## TASK SET
[1] List every calendar date that appears in the court opinion on the Deficiency Judgments Act below.
[2] Write the next part of the court opinion on the Deficiency Judgments Act below, picking up after its closing question.

## SUPPLIED TEXT
The question of primary importance in this case is whether the Deficiency Judgments Act of June 24, 1935, Gen.Acts 1935, page 184, has application.
The suit is on a promissory note dated June 1, 1927, due in installments, the last of which matured June 1, 1932.
The benefit of the Act, above mentioned, was invoked by filing pleas 4 and 6 (so far as here material to mention them) to which demurrer was overruled. So far as here material, they allege that the debt sued for was secured by a mortgage on real estate when it was created, which was foreclosed on December 5, 1933, when there was such a financial and economic depression in Alabama, as was declared to exist in the preamble of the Act of 1935, supra; that the amount bid at said foreclosure sale by plaintiff was $4,000, and that said property was worth at its fair market value at that time the sum of $8,500, which is an amount in excess of the balance claimed in the complaint, and which is hereby claimed as set off, but without a judgment over for the excess. This suit was begun May 31, 1938, and tried April 25, 1939.
The two questions raised by demurrer, and here urged by appellant, are (1) that the Act of 1935, supra, does not serve to change a deficiency status which was created before its enactment, though at the time of the foreclosure by which it was created, there existed the economic depression described in the preamble of the Act; and (2) that at the time the suit was begun and heard the economic depression which was the only justification for the Act, and on which it rested, had passed, and did not exist.
It is here emphasized that the pleas rest upon the assertion that at the time of the foreclosure, the emergency existed, and that the Act in question is controlling though it was enacted after the foreclosure.
Sections 3 and 4 of the Act are here relied on. In section 3 it is enacted that in a suit on a note secured by a real estate mortgage defendant may set off an amount equal to the fair market value of the real estate covered whether the mortgage has been foreclosed or not. In section 4, in such a suit on a debt so secured, when the mortgage has been foreclosed, either before or after the institution of the suit, defendant may by plea allege that the property did not bring its fair value at the foreclosure sale, and may thereby be credited with such fair value. In both sections it was declared that they shall apply in all actions at law then pending or thereafter instituted. Does that mean to enact, by referring to actions pending at the time of its enactment, that it intended to affect the rights of a mortgagee who had foreclosed his mortgage theretofore and had established a contractual status pursuant to law as then operative and there effective?

## DATA
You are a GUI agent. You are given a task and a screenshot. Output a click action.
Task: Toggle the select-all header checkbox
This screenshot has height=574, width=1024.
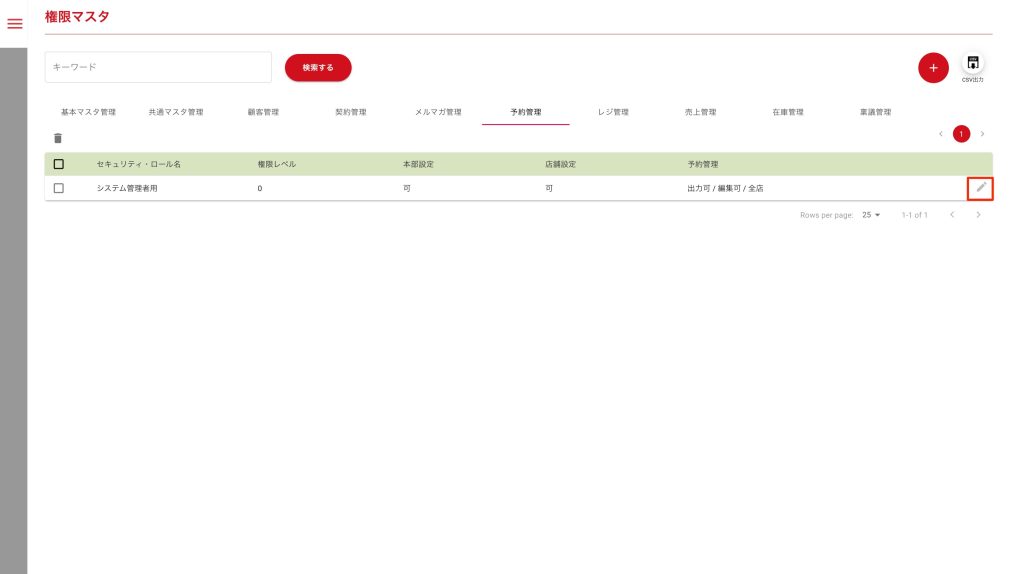pyautogui.click(x=59, y=164)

## EXPECTED ANSWERS
[1] June 24, 1935; June 1, 1927; June 1, 1932; December 5, 1933; May 31, 1938; April 25, 1939

[2]
This question has not been directly decided by this Court. We approached it in Birmingham Trust Savings Co. v. Joseph,234 Ala. 271, 175 So. 275. There the plea in question did not allege the date of the foreclosure, either with reference to that of the depression or the enactment of the Act. We held that the foreclosure must have been during the period of the depression, and that since the plea did not so allege, it did not show a right under the Act. We rested the decision upon that status, without discussing the further question raised by a failure to allege that the foreclosure occurred since the enactment of the Act. This was also true in the case of Robertson v. Lytle, 236 Ala. 362, 182 So. 30. In that case the date of foreclosure is averred to have been before the enactment, but the decision is rested on an absence of averment sufficient to invoke the benefits of the Act — other questions in that connection being eliminated.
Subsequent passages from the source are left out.